For years, one of my pro bono activities was serving as a small claims court arbitrator in Manhattan civil court. It was, to be frank, illuminating. While the breadth of claims was, well, breathtaking, there were certain claims that were exceptionally common. The “bad haircut” cases, the “security deposit refund” cases and the nastiest of all, the “neighbor” cases.
It’s good to know neighbors aren’t just awful in New York City, but in Ontario, Canada, as well.
In what is perhaps the piece de resistance of the claim, the Plaintiffs allege that the Defendants – again focusing primarily on Ms. Taerk – sometimes stand in their own driveway or elsewhere on their property and look at the Plaintiffs’ house. One of the video exhibits shows Ms. Taerk doing just that, casting her gaze from her own property across the street and resting her eyes on the Plaintiffs’ abode for a full 25 seconds. There is no denying that Ms. Taerk is guilty as charged. The camera doesn’t lie.
The things that evoke outrage are often unique. But the judge, after a brief but exceptionally funny opinion, gets to the bottom line.
In my view, the parties do not need a judge; what they need is a rather stern kindergarten teacher. I say this with the greatest of respect, as both the Plaintiffs and the Defendants are educated professionals who are successful in their work lives and are otherwise productive members of the community. Despite their many advantages in life, however, they are acting like children.
The judge thereupon trashes all claims, and adds this final spanking to the order.
There will be no costs order. Each side deserves to bear its own costs.
Indeed, each sides deserves to bear more than their own costs, but the cost of the court wasted on their neighborly hatred.
Except there remains a point that is easily missed in the scheme of this hysterical benchslap, that the neighbors will leave court no better off than they arrived. No matter how ridiculous their complaints of each other, the War will continue and neighbors will be miserable, smug in their righteousness of their own offense and outraged at their neighbor’s failure to disappear from the face of the earth.
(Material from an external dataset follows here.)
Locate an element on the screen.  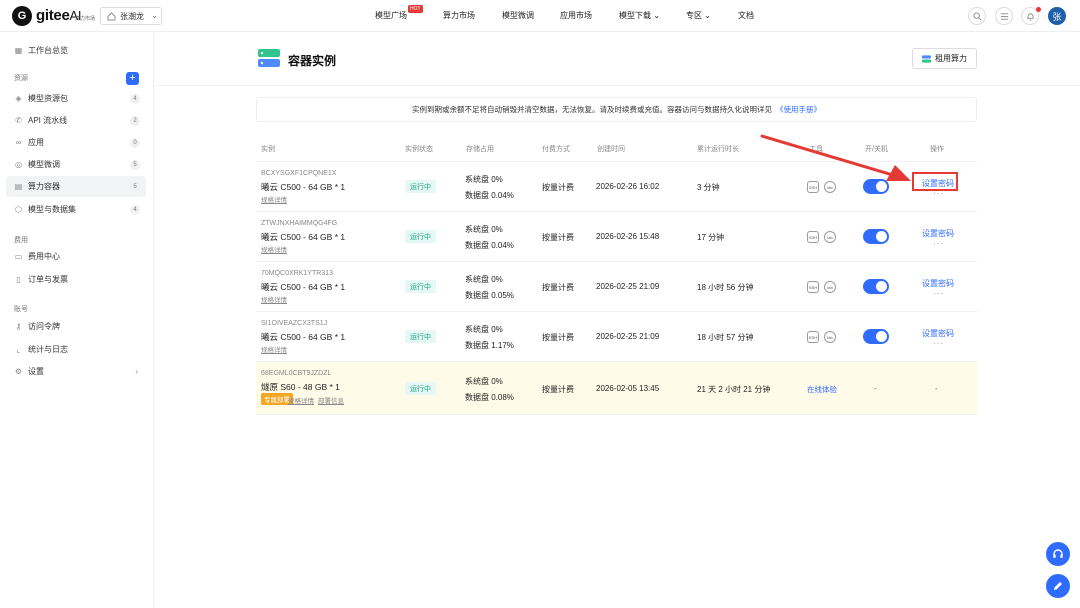
sidebar-item-label: 应用 is located at coordinates (36, 142).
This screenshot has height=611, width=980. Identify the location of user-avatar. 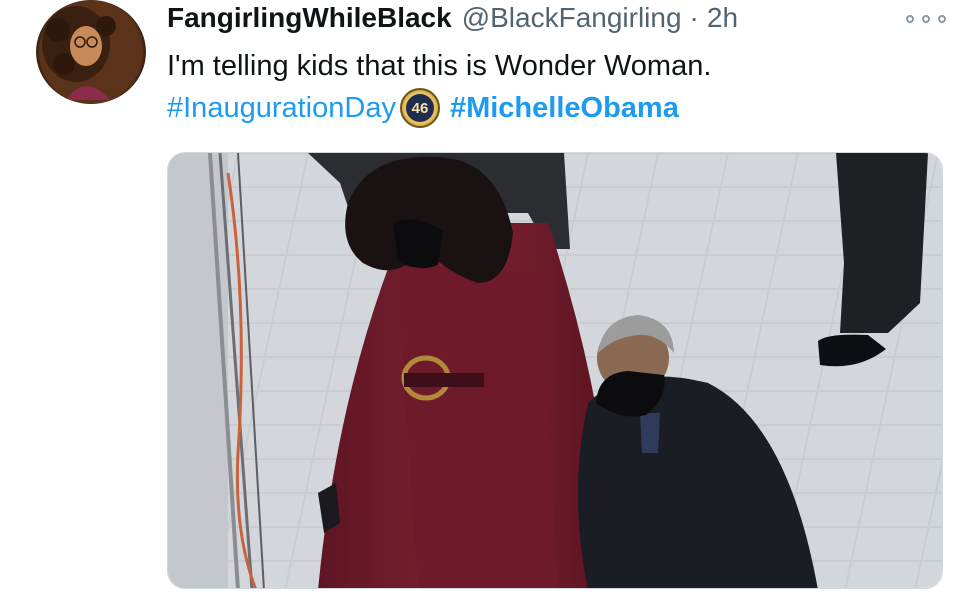
(91, 52).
This being such a common cause in my arbitration, the fact that the claims may have been legally unrecognizable wasn’t the end of my efforts. My usual tact was to separate the warring factions and give them a talk about squandering their lives in anger over crap, and simultaneously rationalizing why they’re behaving like offensive assholes.
As Justice E.M. Morgan observed, they didn’t need a judge but a stern kindergarten teacher. But simply saying this doesn’t do the trick. Someone needs to be that stern teacher, to grab them by the scruff of the neck and tell them that they’re suffering a life of misery of their own making, and it will only get worse.
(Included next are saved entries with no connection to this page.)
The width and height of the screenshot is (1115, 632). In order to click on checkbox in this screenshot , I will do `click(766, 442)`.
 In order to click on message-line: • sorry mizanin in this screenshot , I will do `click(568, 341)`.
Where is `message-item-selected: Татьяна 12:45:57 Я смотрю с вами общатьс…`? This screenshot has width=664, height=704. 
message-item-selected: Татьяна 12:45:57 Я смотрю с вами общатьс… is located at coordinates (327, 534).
It is, without a doubt, a nightmare to have horrible neighbors, and some are, without a doubt, horrible. Whether the talk worked was never clear, as there was no way for me to follow up a month, a year, later. But at least I tried to make people’s lives a little less pointlessly awful, even if it didn’t involve a positive, supportive tummy rub from a empathetic arbitrator.
Whether this suffices in Canada, I don’t know, eh?